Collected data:
== Segment start ==
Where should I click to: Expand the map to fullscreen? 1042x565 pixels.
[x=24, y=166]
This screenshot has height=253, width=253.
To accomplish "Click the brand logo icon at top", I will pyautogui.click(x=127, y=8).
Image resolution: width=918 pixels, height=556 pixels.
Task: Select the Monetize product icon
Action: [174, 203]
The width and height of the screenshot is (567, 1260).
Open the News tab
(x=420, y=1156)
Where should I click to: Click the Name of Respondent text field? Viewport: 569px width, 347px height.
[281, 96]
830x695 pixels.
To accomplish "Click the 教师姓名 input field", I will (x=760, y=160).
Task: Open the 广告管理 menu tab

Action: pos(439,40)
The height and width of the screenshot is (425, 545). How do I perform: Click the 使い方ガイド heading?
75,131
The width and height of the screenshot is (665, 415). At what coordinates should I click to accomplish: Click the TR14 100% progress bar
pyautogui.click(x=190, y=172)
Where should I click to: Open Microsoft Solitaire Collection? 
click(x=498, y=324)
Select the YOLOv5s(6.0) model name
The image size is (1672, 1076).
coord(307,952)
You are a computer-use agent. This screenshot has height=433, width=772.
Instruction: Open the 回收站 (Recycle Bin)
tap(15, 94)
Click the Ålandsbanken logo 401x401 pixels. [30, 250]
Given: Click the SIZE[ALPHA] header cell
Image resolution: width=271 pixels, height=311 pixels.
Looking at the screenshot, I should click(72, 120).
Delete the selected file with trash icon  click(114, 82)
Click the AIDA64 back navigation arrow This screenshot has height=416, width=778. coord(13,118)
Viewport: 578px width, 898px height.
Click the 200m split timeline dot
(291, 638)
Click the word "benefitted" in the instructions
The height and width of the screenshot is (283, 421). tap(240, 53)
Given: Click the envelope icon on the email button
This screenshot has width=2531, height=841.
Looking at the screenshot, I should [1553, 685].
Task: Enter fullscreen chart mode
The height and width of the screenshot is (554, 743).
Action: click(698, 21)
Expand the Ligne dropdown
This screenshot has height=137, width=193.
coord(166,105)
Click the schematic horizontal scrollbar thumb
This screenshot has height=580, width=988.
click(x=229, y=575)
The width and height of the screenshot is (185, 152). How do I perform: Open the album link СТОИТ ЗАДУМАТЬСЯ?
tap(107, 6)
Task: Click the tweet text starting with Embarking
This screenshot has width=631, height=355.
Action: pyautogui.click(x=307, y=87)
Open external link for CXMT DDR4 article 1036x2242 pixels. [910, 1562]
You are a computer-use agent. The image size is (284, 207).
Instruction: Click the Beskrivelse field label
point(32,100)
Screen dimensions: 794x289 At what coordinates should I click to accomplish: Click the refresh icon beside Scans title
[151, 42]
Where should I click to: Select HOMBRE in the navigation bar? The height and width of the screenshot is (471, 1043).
== Segment end ==
Once the line with "Delete the selected" is found, transcribe it and each line after it through the final line of the entries, exactly and only.

# RESPONSE
Delete the selected file with trash icon  click(114, 82)
Click the AIDA64 back navigation arrow This screenshot has height=416, width=778. coord(13,118)
Viewport: 578px width, 898px height.
Click the 200m split timeline dot
(291, 638)
Click the word "benefitted" in the instructions
The height and width of the screenshot is (283, 421). tap(240, 53)
Given: Click the envelope icon on the email button
This screenshot has width=2531, height=841.
Looking at the screenshot, I should [1553, 685].
Task: Enter fullscreen chart mode
The height and width of the screenshot is (554, 743).
Action: click(698, 21)
Expand the Ligne dropdown
This screenshot has height=137, width=193.
coord(166,105)
Click the schematic horizontal scrollbar thumb
This screenshot has height=580, width=988.
click(x=229, y=575)
The width and height of the screenshot is (185, 152). How do I perform: Open the album link СТОИТ ЗАДУМАТЬСЯ?
tap(107, 6)
Task: Click the tweet text starting with Embarking
This screenshot has width=631, height=355.
Action: pyautogui.click(x=307, y=87)
Open external link for CXMT DDR4 article 1036x2242 pixels. [910, 1562]
You are a computer-use agent. The image size is (284, 207).
Instruction: Click the Beskrivelse field label
point(32,100)
Screen dimensions: 794x289 At what coordinates should I click to accomplish: Click the refresh icon beside Scans title
[151, 42]
Where should I click to: Select HOMBRE in the navigation bar? The height and width of the screenshot is (471, 1043).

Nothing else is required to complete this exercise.